A child who has been taken away from a drug or alcohol abusing parent will not suddenly have a good life. There are many hurdles to overcome on the road to recovery for the child of alcoholic or drug addict. They may find themselves bounced from foster home to foster home, and may not be able to settle in with a family at all before they become an adult.

Children that Stay in the Home

For many children, however, their family’s problem is not known to outsiders, and there is no help offered to them. A child living with a drug abusing or alcoholic parent may have to endure unthinkable experiences. Emotional abuse, physical abuse, sexual abuse, and neglect occur too often for these families.
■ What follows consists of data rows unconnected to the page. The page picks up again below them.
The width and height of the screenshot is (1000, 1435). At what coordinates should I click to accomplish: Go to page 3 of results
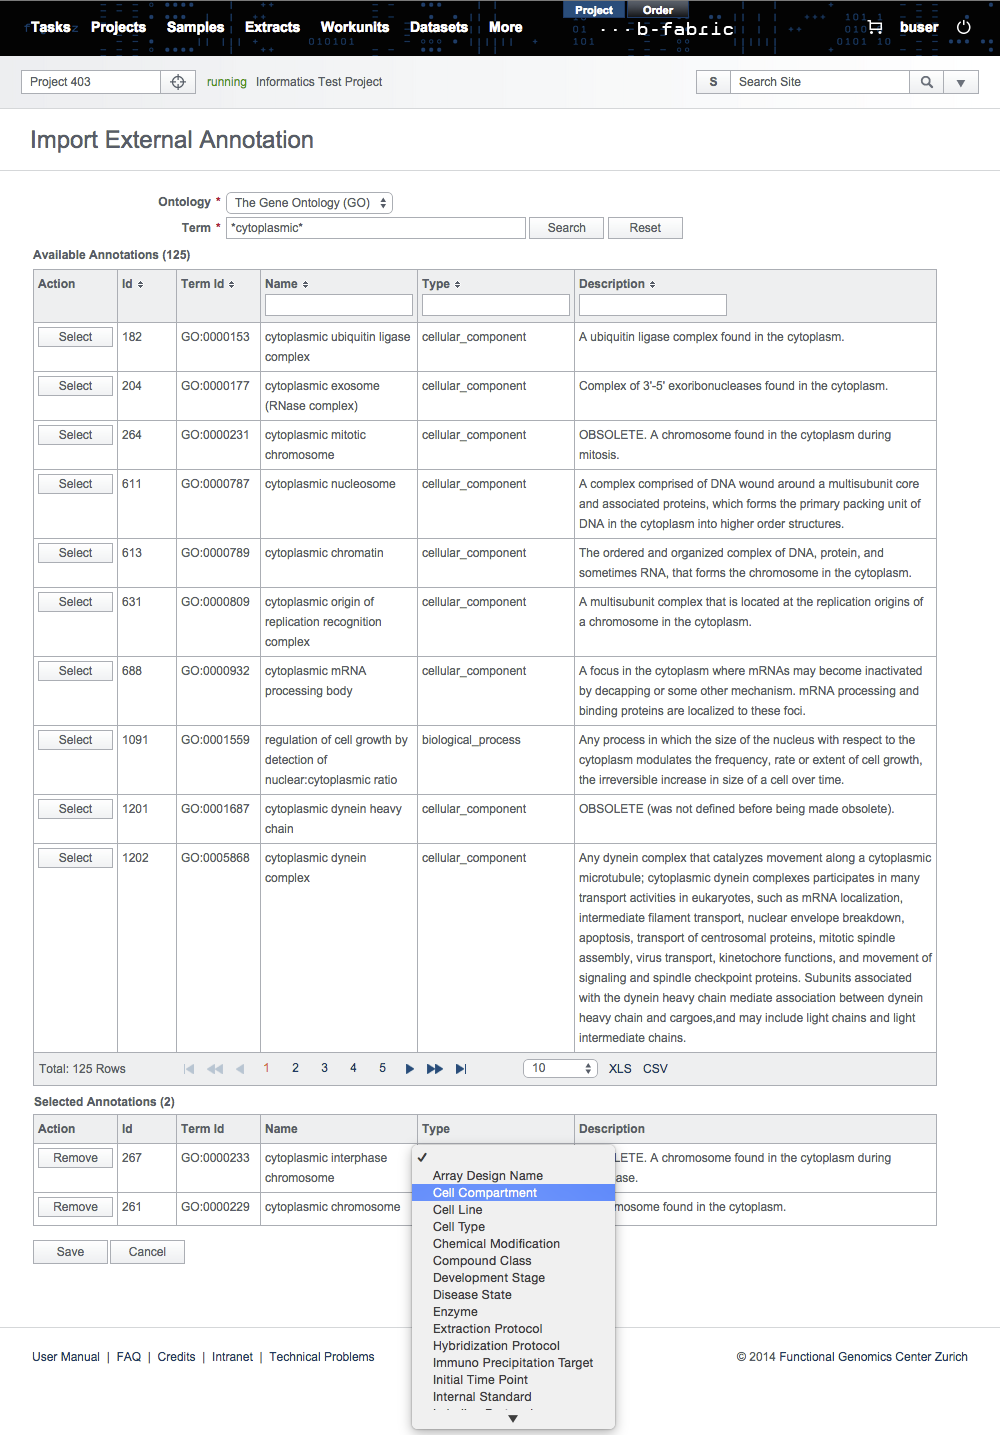pyautogui.click(x=324, y=1068)
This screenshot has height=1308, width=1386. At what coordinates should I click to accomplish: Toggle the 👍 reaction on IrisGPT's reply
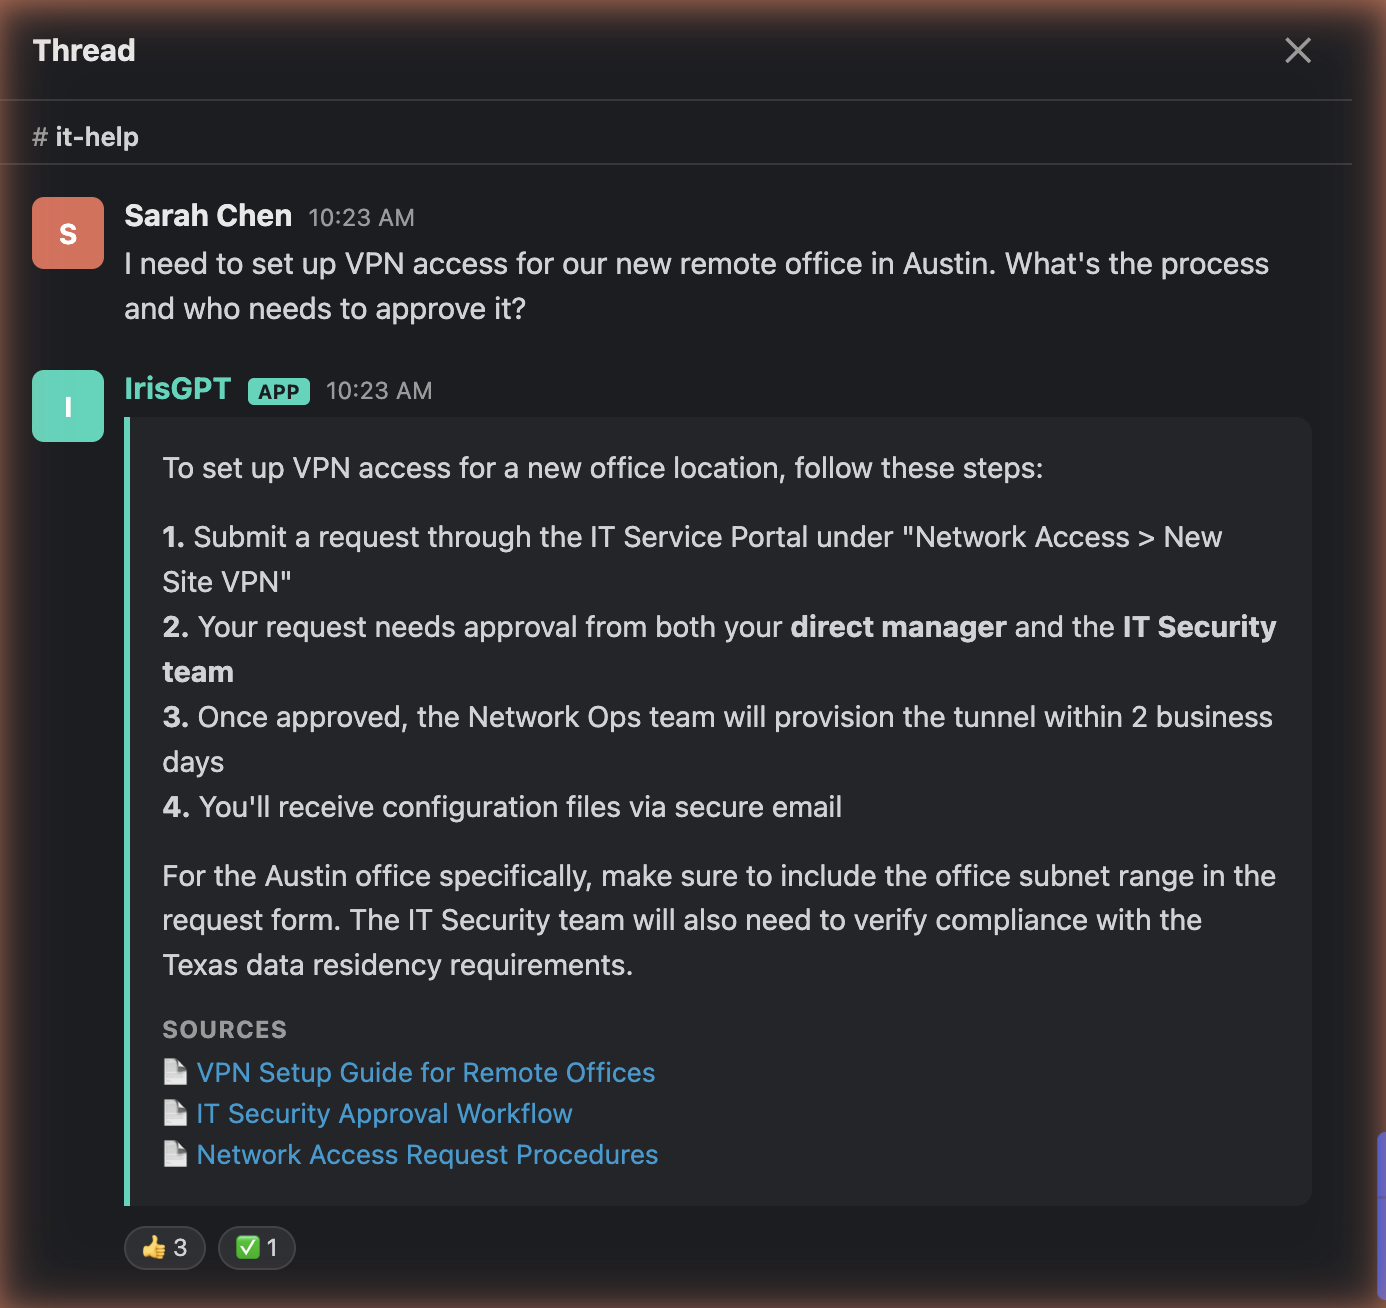164,1247
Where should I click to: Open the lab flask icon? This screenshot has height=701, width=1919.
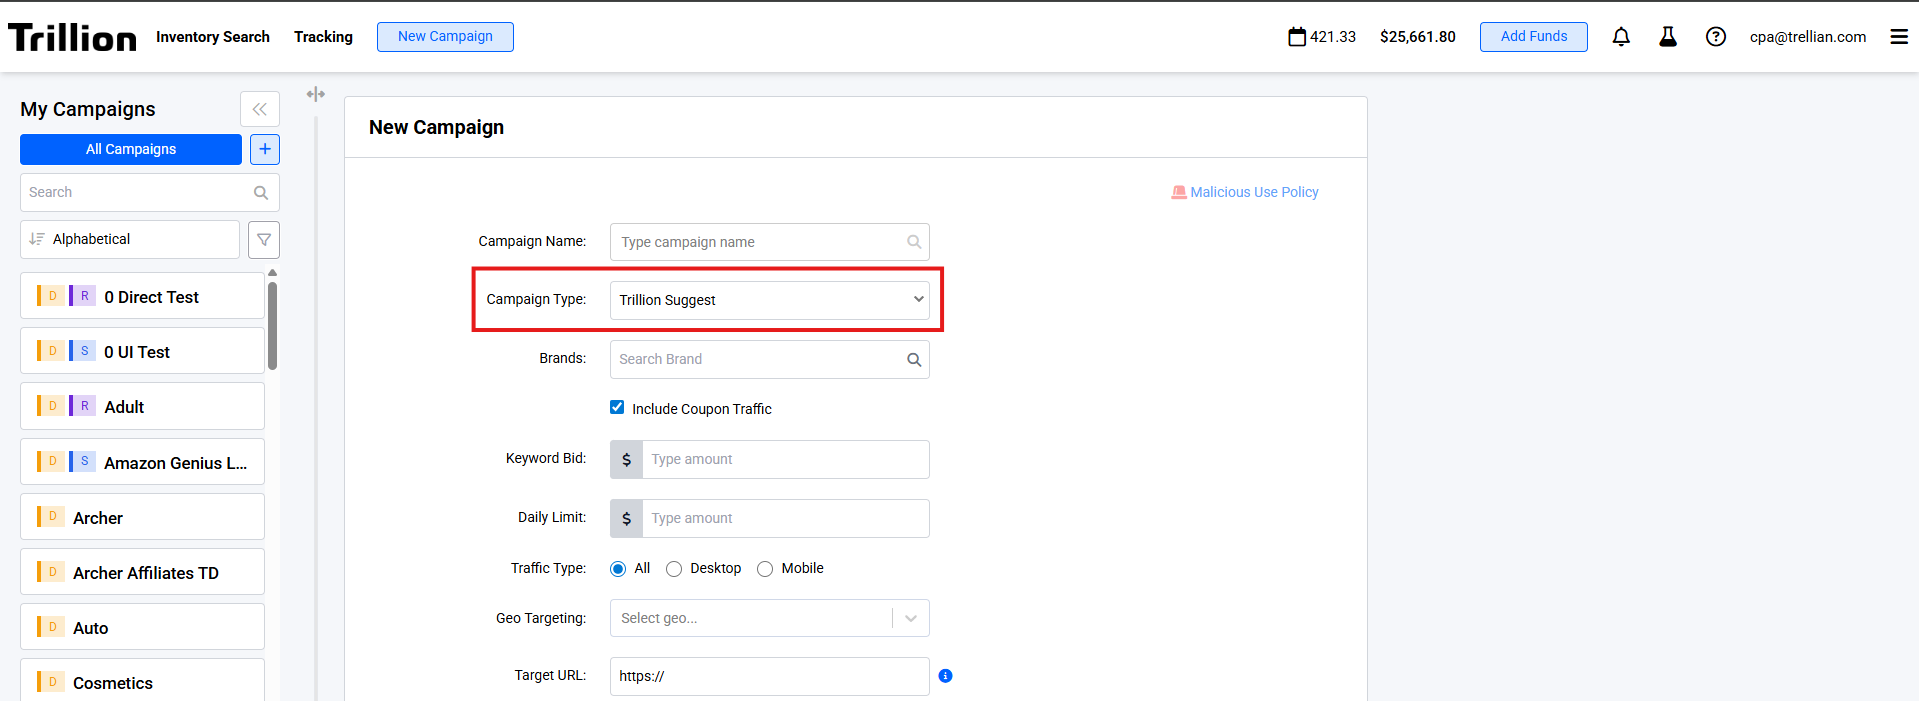pos(1668,37)
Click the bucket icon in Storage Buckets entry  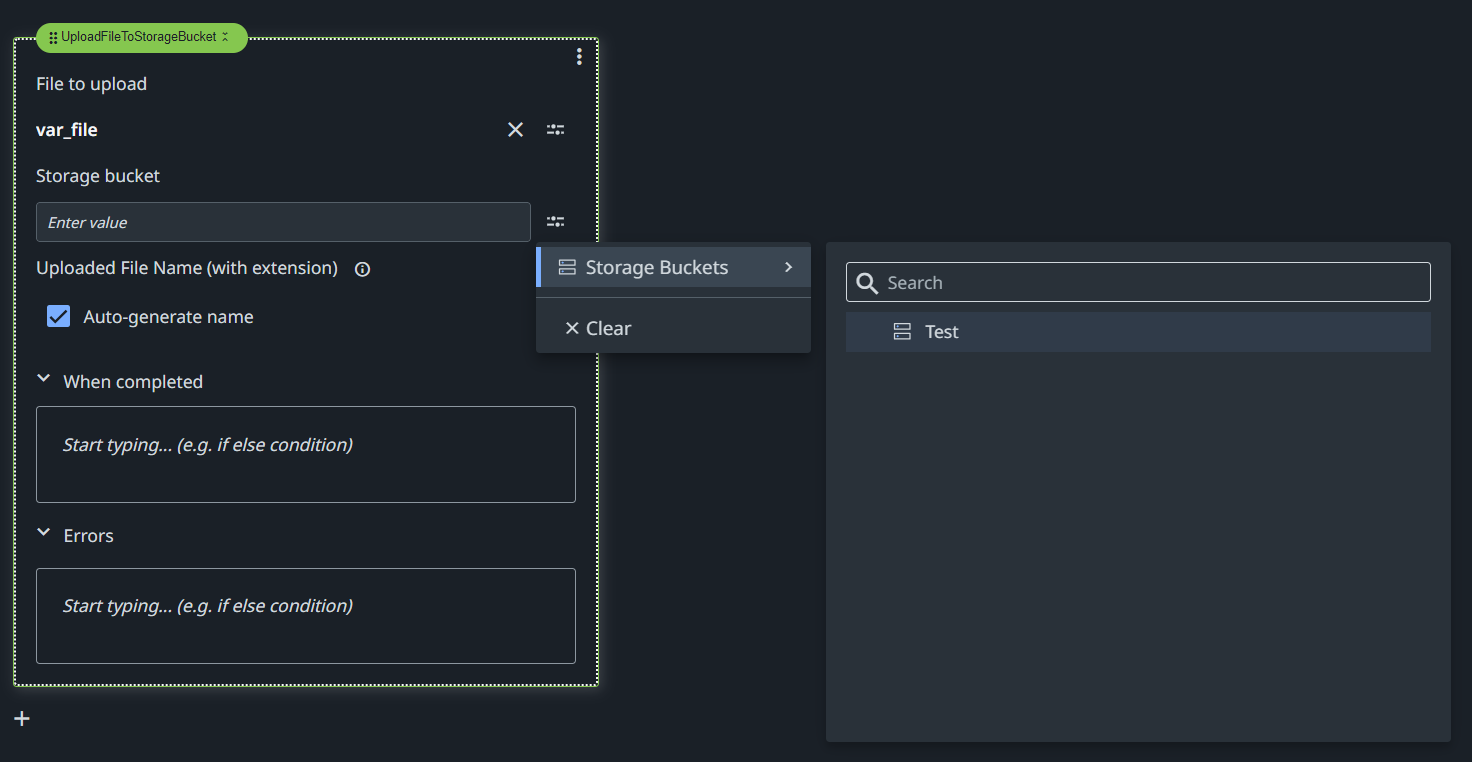568,266
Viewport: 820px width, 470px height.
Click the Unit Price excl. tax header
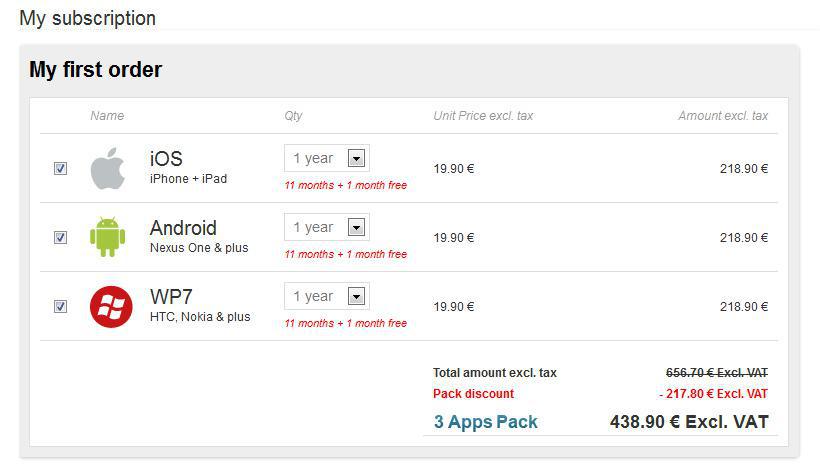[483, 116]
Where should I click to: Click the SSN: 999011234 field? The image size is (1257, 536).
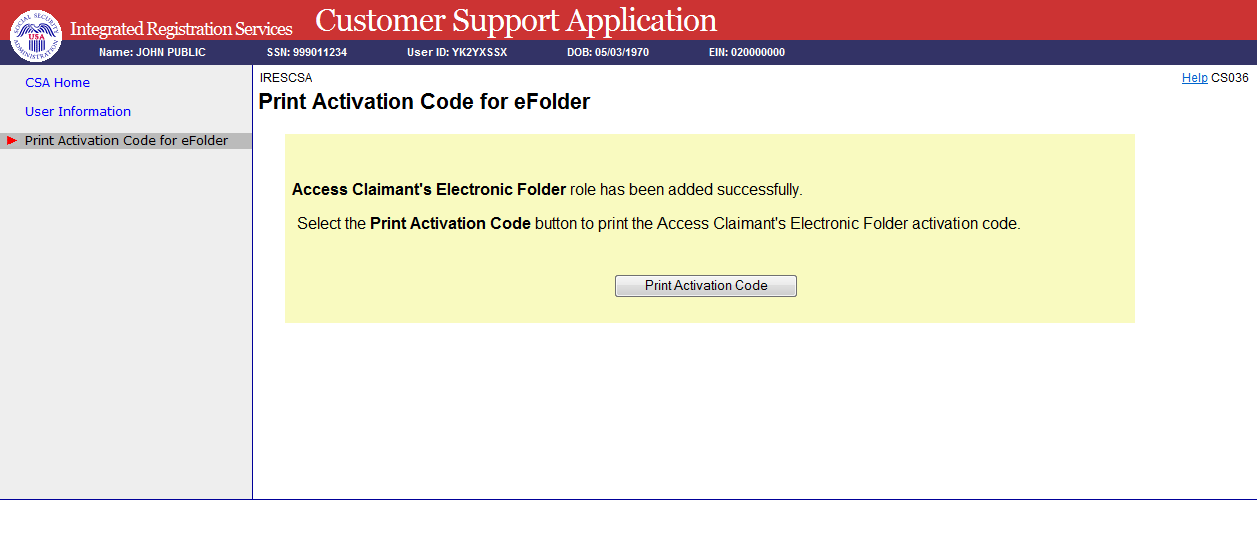point(307,52)
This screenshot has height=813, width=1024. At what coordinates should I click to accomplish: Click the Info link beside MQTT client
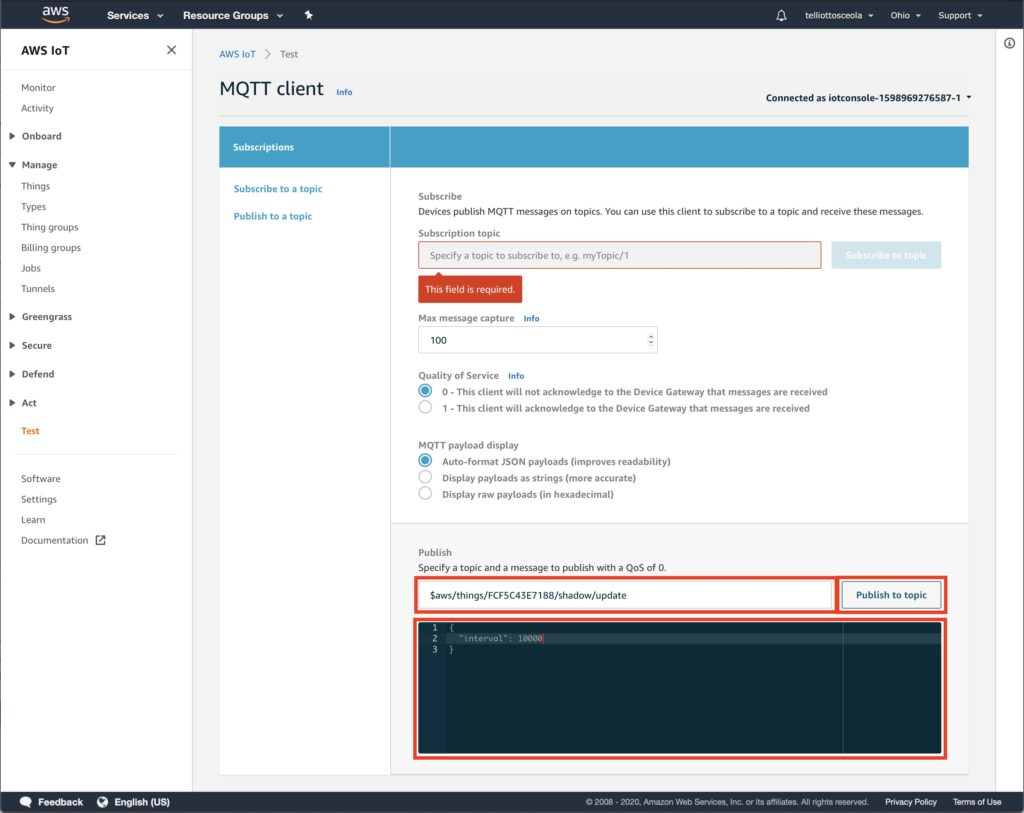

Even though they may be going through tremendous turmoil at home, these children will cover up for a parent’s behavior, will assume the responsibility of the adult of the household, and will do all they can to keep the addiction a secret from the rest of the world. After all, in the mind of a child, being at home with mom or dad, as awful as it may be, is still better than being shipped off to live with strangers.

These situations also have lasting repercussions on children. A child who grows up with a drug abusing or alcoholic parent is more likely to struggle in school, have behavior problems, be withdrawn, and have low self esteem. They are also more likely to become alcoholics or drug addicts themselves someday.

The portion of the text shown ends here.